§ **ACTION ITEM**
Print, exactly and without pictures, the lines from the one where "Task: Click the next sheet navigation arrow" appears down to the end of the entries.

§ **DATASET ENTRIES**
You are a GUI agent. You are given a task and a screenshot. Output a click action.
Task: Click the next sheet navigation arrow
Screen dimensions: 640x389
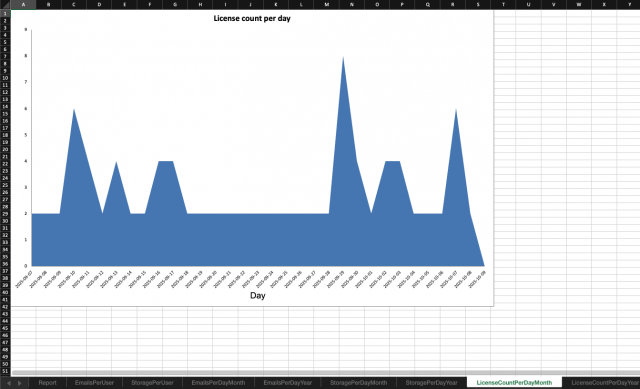[x=19, y=383]
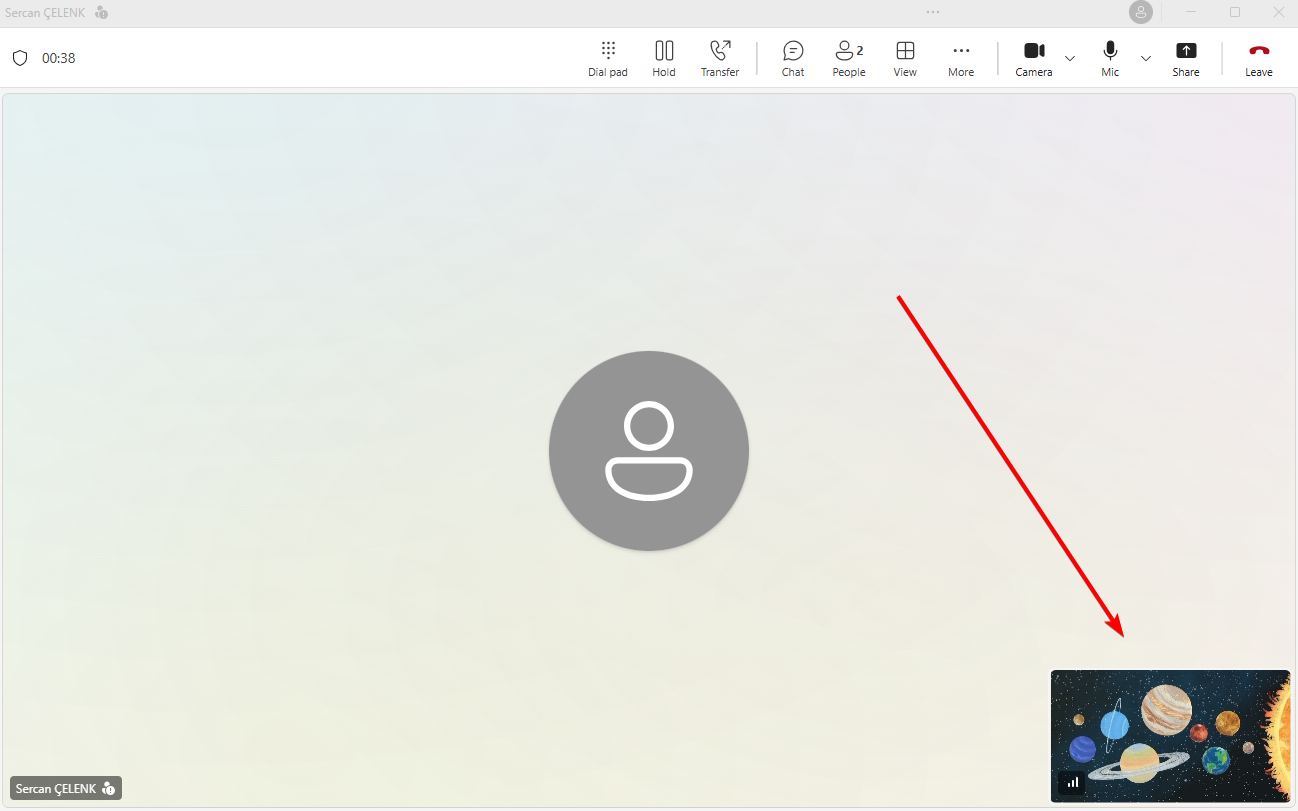The width and height of the screenshot is (1298, 811).
Task: Put the call on Hold
Action: pos(664,58)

§ **SOLUTION FOR THIS EXERCISE**
Task: Click the next sheet navigation arrow
Screen dimensions: 640x389
[x=19, y=383]
The width and height of the screenshot is (1298, 811).
Task: Put the call on Hold
Action: pos(664,58)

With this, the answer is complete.